_Deskripsi Tugas_: Kutip tanpa perubahan bagian teks tentang ayat 82 surah Al-Kahfi, mulai dari kata-kata yang memuat "وَأَمَّا الْجِدَارُ فَكَانَ" dan berhenti setelah "tukang tenun.".

━━━━━ Kutipan Halaman

وَأَمَّا الْجِدَارُ فَكَانَ
لِغُلَامَيْنِ يَتِيمَيْنِ فِي الْمَدِينَةِ وَكَانَ تَحْتَهُ كَنْزٌ لَهُمَا
وَكَانَ أَبُوهُمَا صَالِحًا فَأَرَادَ رَبُّكَ أَنْ يَبْلُغَا أَشُدَّهُمَا
وَيَسْتَخْرِجَا كَنْزَهُمَا رَحْمَةً مِنْ رَبِّكَ
“Adapun
dinding rumah itu adalah kepunyaan dua anak yatim di kota itu, dan dibawahnya
ada harta benda simpanan bagi mereka berdua, sedang ayahnya adalah seorang yang
shalih, maka Rabbmu menghendaki agar mereka sampai kepada kedewasaannya dan
mengeluarkan simpanannya itu, sebagai rahmat dari Rabbmu” [Al-Kahfi/18 : 82]
Menurut
penjelasan para ulama tafsir, ayah yang dinyatakan dalam ayat ini sebagai ayah
yang shalih itu bukan ayah kandung dari kedua anak tersebut. Akan tetapi, orang
tua itu ialah kakeknya yang ketujuh, yang semasa hidupnya berprofesi sebagai
tukang tenun.

━━━━━━━━━━
━━━━━ Daftar yang Diberikan

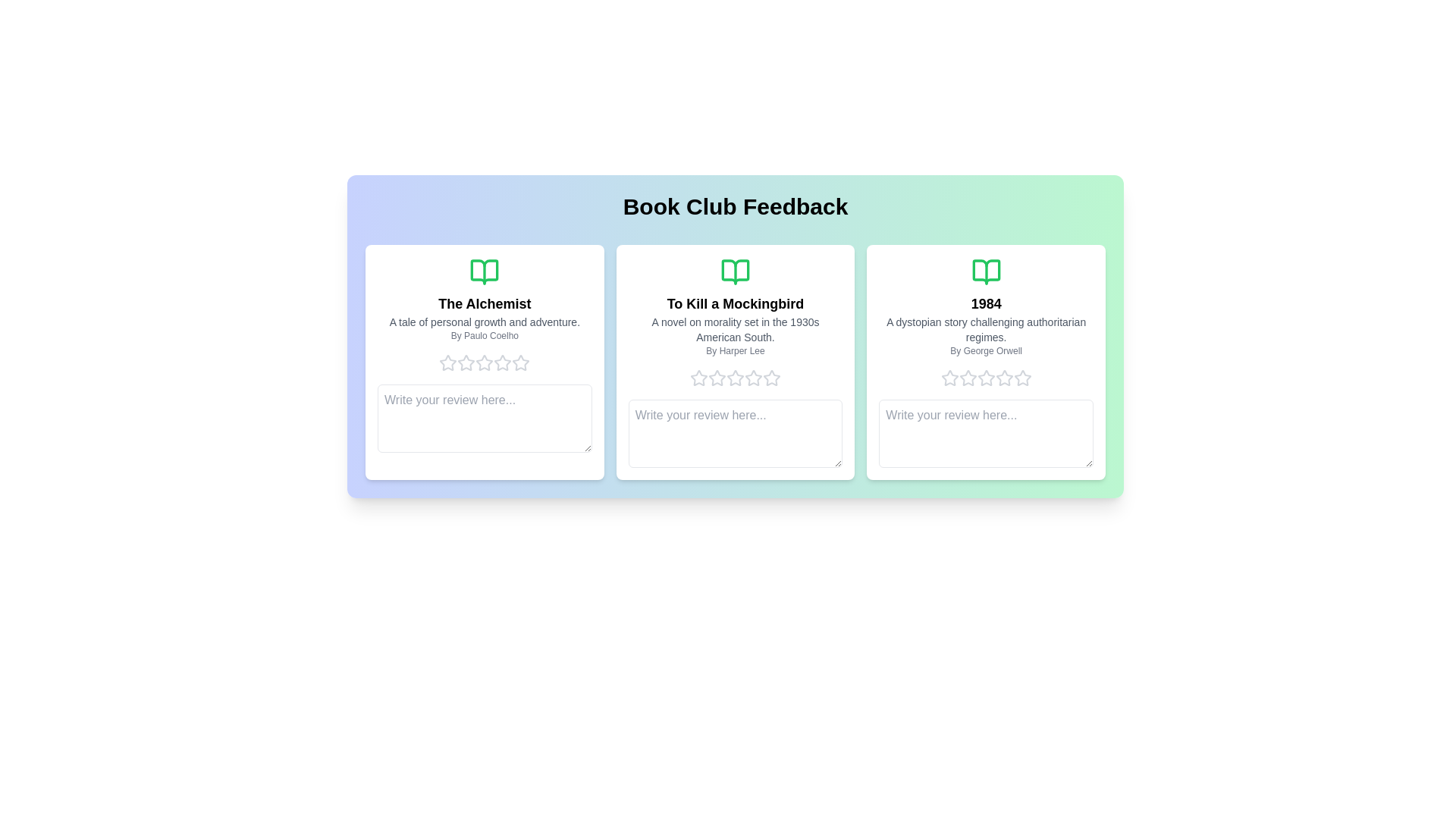 Image resolution: width=1456 pixels, height=819 pixels. Describe the element at coordinates (735, 271) in the screenshot. I see `the book icon located at the top center of the 'To Kill a Mockingbird' card, which symbolizes literary content` at that location.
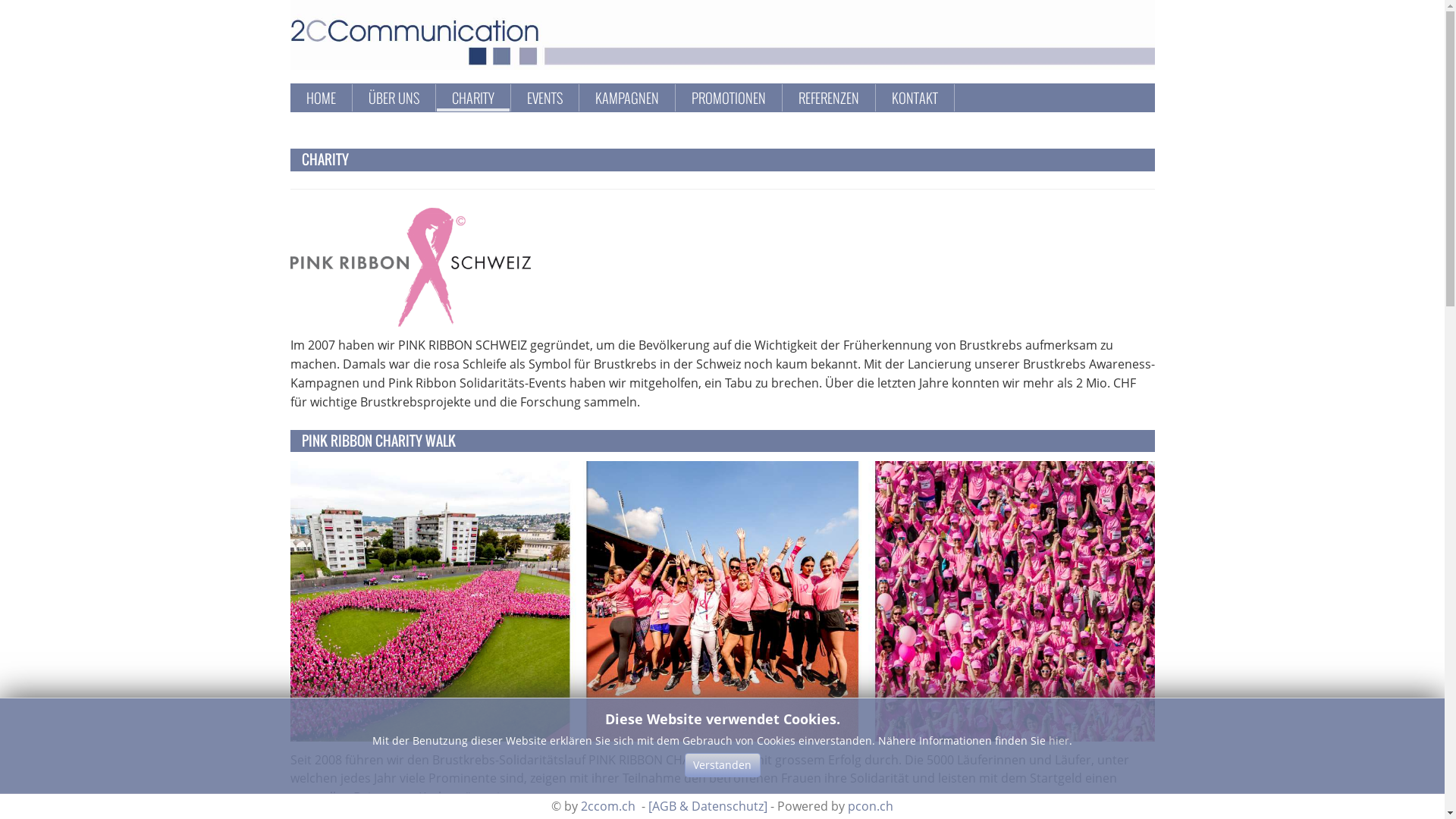 Image resolution: width=1456 pixels, height=819 pixels. What do you see at coordinates (877, 97) in the screenshot?
I see `'KONTAKT'` at bounding box center [877, 97].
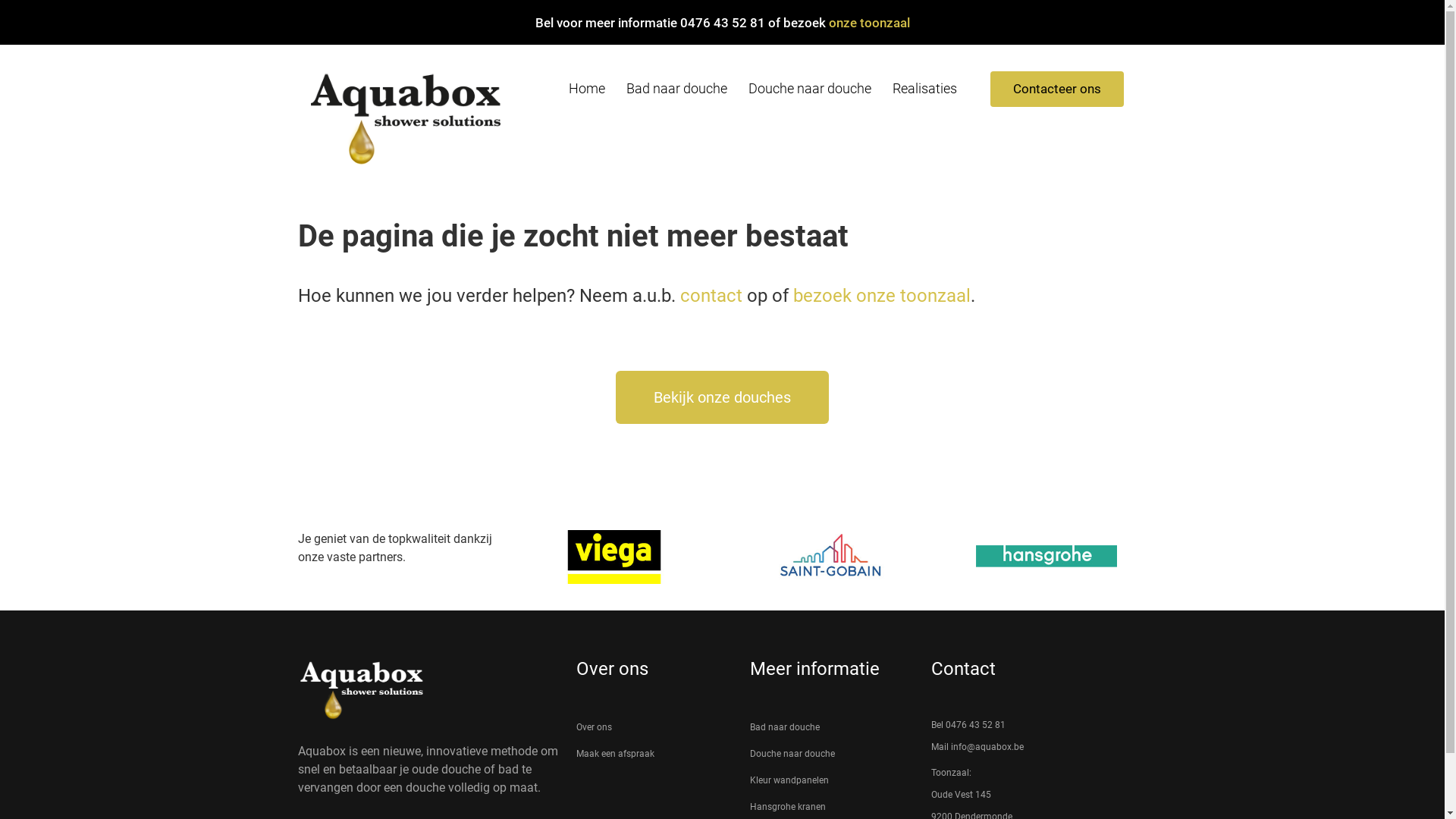 The width and height of the screenshot is (1456, 819). I want to click on 'Contacteer ons', so click(990, 89).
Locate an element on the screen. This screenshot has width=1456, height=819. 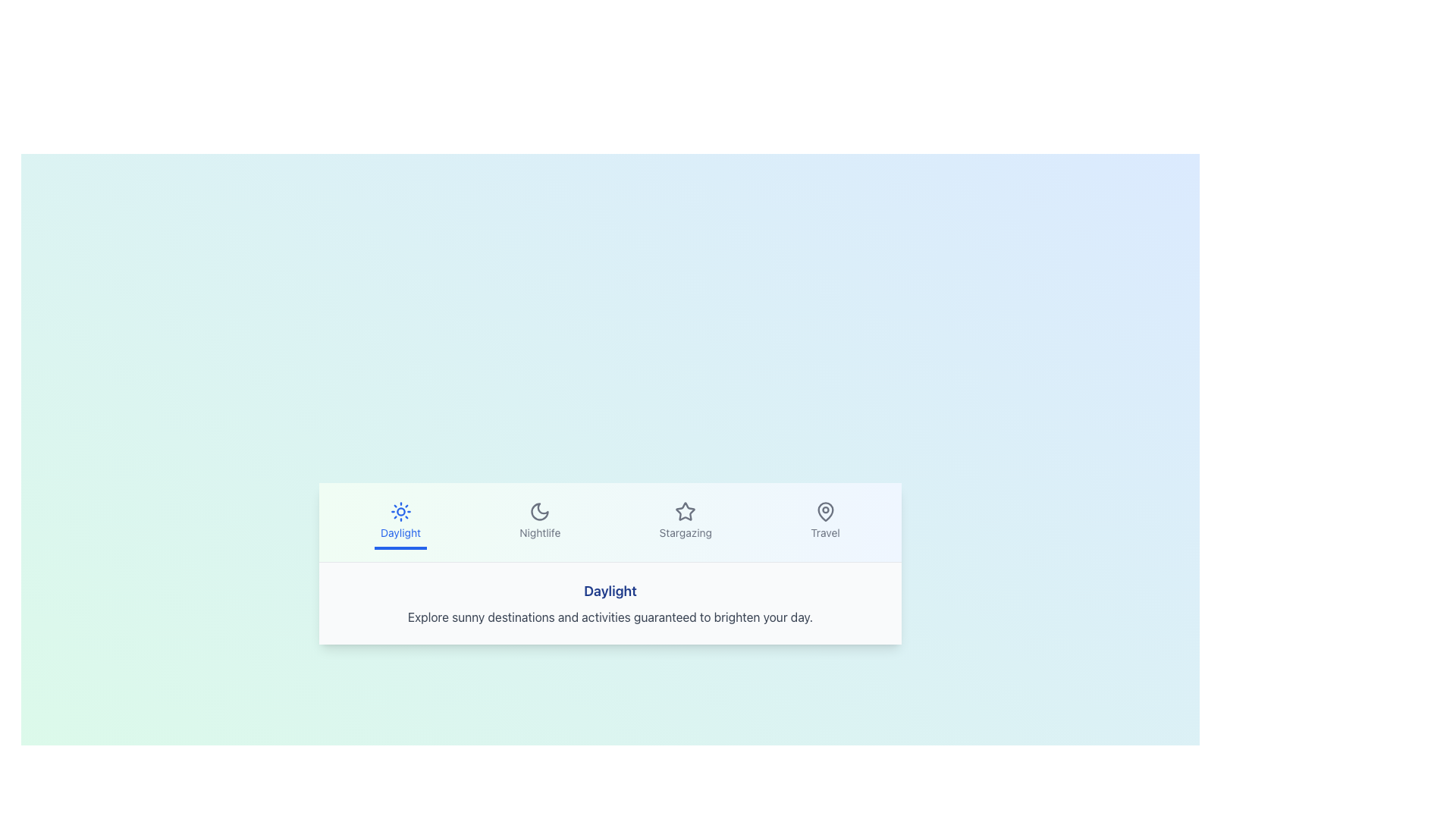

━━━━━━━━━━

_Jawaban Tugas_:
وَأَمَّا الْجِدَارُ فَكَانَ
لِغُلَامَيْنِ يَتِيمَيْنِ فِي الْمَدِينَةِ وَكَانَ تَحْتَهُ كَنْزٌ لَهُمَا
وَكَانَ أَبُوهُمَا صَالِحًا فَأَرَادَ رَبُّكَ أَنْ يَبْلُغَا أَشُدَّهُمَا
وَيَسْتَخْرِجَا كَنْزَهُمَا رَحْمَةً مِنْ رَبِّكَ
“Adapun
dinding rumah itu adalah kepunyaan dua anak yatim di kota itu, dan dibawahnya
ada harta benda simpanan bagi mereka berdua, sedang ayahnya adalah seorang yang
shalih, maka Rabbmu menghendaki agar mereka sampai kepada kedewasaannya dan
mengeluarkan simpanannya itu, sebagai rahmat dari Rabbmu” [Al-Kahfi/18 : 82]
Menurut
penjelasan para ulama tafsir, ayah yang dinyatakan dalam ayat ini sebagai ayah
yang shalih itu bukan ayah kandung dari kedua anak tersebut. Akan tetapi, orang
tua itu ialah kakeknya yang ketujuh, yang semasa hidupnya berprofesi sebagai
tukang tenun.